Dans son trou
Il m’arrive de me souvenir du rayon poissonnerie du Super U-Pouilly. Je repense à la surface de glace pilée sur laquelle on entreposait des dos de cabillauds bien gras que j’aimais faire glisser entre mes doigts.

Dessin original de Lucie Longuet.
Annabelle Martella
Il m’arrive de me souvenir du rayon poissonnerie de Super U-Pouilly. Je repense à la surface de glace pilée sur laquelle on entreposait des dos de cabillauds bien gras que j’aimais faire glisser entre mes doigts. Je portais des gants bien sûr, ce n’est pas hygiénique de toucher le poisson sans, on m’aurait engueulée sinon... Je me souviens d’un événement en particulier. Avant, je le trouvais anodin. Je ne sais pas pourquoi il est resté gravé.

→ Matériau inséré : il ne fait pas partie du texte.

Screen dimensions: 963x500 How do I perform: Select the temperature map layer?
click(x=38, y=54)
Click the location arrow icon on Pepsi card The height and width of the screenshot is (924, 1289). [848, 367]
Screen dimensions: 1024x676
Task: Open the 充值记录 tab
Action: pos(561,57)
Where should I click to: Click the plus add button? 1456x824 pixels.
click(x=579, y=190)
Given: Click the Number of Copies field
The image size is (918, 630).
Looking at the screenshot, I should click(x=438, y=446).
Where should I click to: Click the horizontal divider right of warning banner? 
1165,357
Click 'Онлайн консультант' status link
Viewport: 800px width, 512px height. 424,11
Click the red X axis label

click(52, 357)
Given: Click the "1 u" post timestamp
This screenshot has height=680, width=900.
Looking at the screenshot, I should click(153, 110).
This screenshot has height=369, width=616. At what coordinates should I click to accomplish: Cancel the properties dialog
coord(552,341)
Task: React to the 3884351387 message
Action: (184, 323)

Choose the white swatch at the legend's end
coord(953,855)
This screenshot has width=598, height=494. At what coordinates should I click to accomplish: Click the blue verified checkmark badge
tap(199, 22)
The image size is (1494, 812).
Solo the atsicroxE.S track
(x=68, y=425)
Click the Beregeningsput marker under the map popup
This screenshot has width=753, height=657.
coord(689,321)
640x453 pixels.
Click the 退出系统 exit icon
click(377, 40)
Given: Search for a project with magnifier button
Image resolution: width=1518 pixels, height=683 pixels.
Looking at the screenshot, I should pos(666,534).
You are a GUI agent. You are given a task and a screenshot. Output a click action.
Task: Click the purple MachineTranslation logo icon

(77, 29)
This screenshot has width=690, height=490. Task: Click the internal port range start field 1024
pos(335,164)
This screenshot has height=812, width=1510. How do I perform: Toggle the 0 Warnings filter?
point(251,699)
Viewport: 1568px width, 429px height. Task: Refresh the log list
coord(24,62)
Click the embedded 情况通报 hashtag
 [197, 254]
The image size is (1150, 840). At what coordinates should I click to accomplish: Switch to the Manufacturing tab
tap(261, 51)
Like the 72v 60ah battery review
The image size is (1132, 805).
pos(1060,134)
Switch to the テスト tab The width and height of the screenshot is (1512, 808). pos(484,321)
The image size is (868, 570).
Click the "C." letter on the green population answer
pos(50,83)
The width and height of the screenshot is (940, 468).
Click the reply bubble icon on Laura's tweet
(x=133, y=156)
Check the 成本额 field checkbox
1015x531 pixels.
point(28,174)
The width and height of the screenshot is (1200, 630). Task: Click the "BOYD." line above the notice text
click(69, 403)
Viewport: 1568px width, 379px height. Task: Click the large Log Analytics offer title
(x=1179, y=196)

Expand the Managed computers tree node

J’avais 20 ans, c’était un 24 décembre. Le jour où la poissonnerie fait son meilleur chiffre de l’année. Trente minutes avant l’ouverture, les clients attendaient derrière leurs cadis, prêts à se ruer dans le magasin, pour avoir les produits les plus frais. Je terminais les dernières finitions de notre scénographie. J’agençais les palourdes et les pouces-pieds dans leurs paniers en osier que j’agrémentais de citrons en plastique. Sur l’étal des vivants comme on l’appelait, notre star, c’était le homard. Qu’ils viennent d’Amérique du Nord ou d’Europe, ils trônaient au milieu du décor, prêts à appâter le moindre client qui s’approcherait.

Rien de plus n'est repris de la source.